ESPN will film the opening for GameDay at USF and has requested the wearing of “generic” shirts to the shoot. Fuck ‘em USF fans: singlet guy wouldn’t go there without Bulls gear on, and neither should you. In fact, if you can take over the whole production by force, do so. Depose Big and Rich-”The red states love country with a hip-hop flair!”-and insist they use something, anything else as the theme. Khia’s “My Neck, My Back” (TNSFW) would be fine, for all we care. Just stop the WANNA LITTLE CHANG IN YOUR CHING CHANG! plague that has afflicted our college football nation for oh so long at this point. You’re our last hope, USF. Make it happen.

The recruit gave our titties four thumbs down. Lydon Murtha decommitted from Minnesota and upped with Nebraska. One reason was better fit; another had something to do with a visit to a strip club.

On Murtha’s recruiting visit to Minneapolis in December, his hosts took him and a group of recruits to a strip club. The recruits were given wristbands at a bar so they could drink for free. Murtha didn’t like it.

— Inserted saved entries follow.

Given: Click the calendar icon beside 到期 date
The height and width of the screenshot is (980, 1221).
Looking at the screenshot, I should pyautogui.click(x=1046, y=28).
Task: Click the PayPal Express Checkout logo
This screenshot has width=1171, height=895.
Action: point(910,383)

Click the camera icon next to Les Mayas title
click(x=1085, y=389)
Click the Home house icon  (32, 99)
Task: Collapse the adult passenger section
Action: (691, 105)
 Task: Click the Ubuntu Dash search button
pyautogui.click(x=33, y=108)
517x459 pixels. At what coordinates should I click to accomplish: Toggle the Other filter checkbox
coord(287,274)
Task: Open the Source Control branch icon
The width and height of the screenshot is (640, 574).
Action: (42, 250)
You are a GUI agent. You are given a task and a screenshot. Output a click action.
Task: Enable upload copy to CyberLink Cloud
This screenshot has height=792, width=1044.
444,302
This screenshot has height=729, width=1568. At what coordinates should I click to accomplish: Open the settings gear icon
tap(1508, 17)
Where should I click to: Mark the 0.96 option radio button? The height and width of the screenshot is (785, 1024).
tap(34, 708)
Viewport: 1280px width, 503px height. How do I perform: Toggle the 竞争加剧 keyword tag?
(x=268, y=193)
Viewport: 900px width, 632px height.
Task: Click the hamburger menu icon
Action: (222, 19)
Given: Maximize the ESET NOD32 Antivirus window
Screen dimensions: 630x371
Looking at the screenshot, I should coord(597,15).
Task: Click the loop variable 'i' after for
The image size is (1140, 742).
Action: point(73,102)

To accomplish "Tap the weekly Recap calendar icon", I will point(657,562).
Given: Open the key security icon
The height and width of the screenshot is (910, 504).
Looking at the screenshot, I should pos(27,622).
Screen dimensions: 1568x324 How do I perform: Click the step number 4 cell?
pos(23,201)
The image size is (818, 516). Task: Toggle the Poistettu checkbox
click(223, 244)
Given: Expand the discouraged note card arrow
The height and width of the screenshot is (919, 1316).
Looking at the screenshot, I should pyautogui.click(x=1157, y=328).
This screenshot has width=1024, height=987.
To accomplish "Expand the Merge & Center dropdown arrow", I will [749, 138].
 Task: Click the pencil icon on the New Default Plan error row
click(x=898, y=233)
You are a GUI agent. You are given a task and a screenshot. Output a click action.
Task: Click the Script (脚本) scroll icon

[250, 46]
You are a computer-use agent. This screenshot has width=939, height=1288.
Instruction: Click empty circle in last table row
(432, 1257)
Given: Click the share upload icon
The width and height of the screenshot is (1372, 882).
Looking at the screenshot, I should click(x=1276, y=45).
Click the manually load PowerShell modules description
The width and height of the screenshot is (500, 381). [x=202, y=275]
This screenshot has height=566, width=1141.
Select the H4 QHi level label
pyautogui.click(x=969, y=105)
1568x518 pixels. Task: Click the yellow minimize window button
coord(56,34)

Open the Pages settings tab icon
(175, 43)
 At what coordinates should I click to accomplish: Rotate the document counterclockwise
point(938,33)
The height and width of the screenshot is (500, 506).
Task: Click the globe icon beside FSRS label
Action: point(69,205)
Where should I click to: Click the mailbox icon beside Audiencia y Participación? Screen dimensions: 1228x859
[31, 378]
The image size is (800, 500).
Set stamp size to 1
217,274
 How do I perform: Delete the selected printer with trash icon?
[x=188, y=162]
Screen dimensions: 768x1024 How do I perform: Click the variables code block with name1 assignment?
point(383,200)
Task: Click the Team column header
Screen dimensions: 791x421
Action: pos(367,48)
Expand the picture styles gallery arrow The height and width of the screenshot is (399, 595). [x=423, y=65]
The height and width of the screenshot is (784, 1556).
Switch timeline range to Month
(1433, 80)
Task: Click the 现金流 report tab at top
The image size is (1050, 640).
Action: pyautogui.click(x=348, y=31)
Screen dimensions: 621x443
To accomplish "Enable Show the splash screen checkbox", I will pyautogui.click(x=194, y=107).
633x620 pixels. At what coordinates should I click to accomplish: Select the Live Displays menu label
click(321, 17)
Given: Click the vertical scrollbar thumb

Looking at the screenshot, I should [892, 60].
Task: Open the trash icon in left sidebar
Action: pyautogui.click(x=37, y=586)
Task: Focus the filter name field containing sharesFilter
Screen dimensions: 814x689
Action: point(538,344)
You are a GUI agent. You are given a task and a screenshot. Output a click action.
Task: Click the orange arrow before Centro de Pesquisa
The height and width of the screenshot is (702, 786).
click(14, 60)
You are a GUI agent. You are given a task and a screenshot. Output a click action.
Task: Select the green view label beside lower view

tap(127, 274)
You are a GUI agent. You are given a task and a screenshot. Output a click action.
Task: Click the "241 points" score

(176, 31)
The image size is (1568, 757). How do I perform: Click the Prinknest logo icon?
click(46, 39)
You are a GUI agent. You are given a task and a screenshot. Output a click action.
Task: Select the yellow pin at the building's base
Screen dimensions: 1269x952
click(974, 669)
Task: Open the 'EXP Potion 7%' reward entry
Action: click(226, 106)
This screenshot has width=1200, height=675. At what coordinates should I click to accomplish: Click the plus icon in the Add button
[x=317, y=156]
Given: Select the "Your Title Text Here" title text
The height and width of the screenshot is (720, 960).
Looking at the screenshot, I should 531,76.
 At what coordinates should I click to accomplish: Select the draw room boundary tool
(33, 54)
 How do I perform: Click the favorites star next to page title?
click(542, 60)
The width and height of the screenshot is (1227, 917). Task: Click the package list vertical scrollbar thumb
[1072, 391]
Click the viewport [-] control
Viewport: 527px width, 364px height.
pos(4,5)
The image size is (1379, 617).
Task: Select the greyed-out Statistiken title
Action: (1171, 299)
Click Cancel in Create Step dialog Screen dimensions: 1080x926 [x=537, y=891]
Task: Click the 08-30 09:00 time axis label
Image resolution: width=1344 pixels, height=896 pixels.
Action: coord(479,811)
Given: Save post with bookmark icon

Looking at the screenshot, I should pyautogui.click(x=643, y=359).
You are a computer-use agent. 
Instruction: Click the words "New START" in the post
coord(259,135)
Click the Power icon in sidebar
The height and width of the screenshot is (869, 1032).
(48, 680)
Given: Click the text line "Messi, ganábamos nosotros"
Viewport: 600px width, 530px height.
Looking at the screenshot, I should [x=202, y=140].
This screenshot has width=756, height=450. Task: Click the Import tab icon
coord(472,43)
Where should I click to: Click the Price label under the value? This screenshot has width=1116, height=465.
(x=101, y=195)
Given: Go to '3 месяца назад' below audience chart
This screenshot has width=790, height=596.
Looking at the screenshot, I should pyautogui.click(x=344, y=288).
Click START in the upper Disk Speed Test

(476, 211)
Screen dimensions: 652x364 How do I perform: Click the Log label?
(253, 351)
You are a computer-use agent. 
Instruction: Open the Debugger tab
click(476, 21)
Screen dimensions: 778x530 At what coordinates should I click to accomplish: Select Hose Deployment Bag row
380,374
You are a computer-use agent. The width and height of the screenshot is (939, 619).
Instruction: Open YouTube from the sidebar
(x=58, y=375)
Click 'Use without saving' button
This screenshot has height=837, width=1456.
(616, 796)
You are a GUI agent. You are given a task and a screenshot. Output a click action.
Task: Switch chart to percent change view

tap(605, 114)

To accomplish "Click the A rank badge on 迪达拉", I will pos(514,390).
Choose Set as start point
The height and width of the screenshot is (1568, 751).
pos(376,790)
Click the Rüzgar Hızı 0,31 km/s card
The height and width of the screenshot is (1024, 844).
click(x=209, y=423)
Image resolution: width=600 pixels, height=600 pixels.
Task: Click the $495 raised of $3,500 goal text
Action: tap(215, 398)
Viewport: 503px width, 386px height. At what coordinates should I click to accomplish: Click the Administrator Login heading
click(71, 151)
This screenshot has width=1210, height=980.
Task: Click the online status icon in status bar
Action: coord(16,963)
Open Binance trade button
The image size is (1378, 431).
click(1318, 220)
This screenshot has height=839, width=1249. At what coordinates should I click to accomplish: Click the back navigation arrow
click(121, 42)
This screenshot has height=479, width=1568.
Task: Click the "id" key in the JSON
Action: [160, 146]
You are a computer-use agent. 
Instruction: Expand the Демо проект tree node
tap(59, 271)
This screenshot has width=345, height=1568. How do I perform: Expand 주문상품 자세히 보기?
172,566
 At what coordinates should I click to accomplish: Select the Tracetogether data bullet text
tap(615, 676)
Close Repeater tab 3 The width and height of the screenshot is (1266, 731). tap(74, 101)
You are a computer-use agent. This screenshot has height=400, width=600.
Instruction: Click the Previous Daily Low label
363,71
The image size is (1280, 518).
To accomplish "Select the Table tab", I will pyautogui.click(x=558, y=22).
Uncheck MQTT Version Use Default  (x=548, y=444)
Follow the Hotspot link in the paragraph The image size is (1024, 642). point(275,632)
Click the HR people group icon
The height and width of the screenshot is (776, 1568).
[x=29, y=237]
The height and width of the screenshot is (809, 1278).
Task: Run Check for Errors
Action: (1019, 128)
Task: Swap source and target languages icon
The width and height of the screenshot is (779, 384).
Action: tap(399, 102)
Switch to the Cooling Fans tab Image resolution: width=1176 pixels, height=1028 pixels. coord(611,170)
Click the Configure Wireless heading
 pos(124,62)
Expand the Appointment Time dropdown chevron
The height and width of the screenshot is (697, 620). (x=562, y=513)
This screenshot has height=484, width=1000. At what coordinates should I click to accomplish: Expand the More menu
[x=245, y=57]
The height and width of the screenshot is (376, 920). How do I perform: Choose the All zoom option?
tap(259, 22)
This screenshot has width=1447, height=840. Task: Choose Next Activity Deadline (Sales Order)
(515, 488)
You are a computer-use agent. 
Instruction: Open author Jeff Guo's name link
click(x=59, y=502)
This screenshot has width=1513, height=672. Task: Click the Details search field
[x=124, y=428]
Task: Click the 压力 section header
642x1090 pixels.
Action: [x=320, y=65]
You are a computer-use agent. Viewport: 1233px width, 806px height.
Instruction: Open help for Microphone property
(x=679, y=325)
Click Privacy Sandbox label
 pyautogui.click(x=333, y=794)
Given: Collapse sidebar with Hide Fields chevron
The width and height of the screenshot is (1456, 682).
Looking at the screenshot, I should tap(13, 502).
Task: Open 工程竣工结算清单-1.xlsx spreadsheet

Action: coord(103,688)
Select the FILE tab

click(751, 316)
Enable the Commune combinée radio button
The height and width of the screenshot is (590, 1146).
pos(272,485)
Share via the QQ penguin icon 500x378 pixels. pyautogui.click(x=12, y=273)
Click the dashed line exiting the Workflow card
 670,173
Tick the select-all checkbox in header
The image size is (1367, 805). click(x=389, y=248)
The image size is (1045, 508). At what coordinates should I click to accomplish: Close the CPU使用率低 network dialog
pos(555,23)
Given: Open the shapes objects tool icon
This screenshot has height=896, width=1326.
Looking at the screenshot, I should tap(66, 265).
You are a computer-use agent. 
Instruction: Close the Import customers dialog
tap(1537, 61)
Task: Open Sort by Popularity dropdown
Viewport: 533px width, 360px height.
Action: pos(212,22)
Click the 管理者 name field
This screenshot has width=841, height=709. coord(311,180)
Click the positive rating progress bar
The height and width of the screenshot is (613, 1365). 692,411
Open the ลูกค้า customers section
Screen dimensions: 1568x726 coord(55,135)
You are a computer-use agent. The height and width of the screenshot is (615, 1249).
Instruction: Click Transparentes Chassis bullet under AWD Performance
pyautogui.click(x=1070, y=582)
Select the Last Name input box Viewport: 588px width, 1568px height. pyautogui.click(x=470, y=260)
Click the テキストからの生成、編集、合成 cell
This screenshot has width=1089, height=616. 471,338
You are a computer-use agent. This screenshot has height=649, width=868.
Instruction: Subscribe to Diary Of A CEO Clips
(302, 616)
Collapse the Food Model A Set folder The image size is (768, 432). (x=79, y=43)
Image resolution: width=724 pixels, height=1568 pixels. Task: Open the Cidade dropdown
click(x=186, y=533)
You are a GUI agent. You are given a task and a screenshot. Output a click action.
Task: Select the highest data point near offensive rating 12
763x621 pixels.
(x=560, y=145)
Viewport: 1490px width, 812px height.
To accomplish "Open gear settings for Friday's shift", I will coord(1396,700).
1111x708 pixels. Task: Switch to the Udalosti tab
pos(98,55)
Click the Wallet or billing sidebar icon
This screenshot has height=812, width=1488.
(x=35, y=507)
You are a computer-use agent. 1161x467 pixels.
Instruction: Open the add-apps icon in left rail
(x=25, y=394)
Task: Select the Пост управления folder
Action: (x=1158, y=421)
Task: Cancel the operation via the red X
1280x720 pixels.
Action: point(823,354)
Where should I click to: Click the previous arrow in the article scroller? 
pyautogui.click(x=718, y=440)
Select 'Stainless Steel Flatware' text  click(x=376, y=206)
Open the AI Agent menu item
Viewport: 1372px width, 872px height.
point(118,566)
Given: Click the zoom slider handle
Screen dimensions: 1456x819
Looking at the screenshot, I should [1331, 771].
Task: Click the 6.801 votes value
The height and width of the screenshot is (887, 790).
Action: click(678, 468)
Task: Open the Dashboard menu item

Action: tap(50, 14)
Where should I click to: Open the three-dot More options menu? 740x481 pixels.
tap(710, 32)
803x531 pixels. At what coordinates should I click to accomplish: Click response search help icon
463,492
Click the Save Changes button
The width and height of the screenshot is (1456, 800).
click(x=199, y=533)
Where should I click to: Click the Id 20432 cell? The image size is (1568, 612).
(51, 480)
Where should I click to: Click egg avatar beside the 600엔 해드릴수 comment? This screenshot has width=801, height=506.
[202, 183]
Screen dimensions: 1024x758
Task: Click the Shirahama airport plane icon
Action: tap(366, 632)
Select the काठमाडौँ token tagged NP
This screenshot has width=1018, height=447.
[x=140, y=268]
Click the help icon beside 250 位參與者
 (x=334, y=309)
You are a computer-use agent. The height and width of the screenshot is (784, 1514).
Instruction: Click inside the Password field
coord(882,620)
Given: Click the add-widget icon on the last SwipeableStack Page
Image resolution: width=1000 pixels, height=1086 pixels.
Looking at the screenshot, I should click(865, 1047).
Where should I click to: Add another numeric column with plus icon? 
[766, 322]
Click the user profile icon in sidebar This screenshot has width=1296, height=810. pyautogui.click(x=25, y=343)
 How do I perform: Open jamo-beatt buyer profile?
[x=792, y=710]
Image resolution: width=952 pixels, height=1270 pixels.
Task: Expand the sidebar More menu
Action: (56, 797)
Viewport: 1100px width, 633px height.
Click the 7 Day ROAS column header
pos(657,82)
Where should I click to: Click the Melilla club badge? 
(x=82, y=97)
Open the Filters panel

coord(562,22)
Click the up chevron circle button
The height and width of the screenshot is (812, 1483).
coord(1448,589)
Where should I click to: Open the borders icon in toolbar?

He decommitted, visited Nebraska and fell in love with the place.

With the native Scandinavian/German populations in both places, it is difficult to imagine a significant difference in Valkyrie-quality ta-tas between Lincoln and Minneapolis. The key factor here must be price, as strip clubs have to be more affordable in Lincoln.

Virginia Tech has dropped a scholarship offer to Peter Rose, who slid headfirst into a marijuana charge this past weekend.

Pete Carroll continues his freewheelin’ ways by Jaywalking around campus.

This made us very uncomfortable watching it-perhaps because we are from the South, and thus uncomfortable with our football coaches doing anything but watching tape, making players sweat pure tears, and giving taciturn looks at short, awkward press conferences. But this is Pete’s world, and we’re living in it, but that’s cool ’cause you know, he’s like, totally cool with that. (Note: no profanity, meaning COACH Rick Neuheisel may only use the “Do you want a football coach who wastes his time TALKING TO PEOPLE?” as a countermeasure against USC.)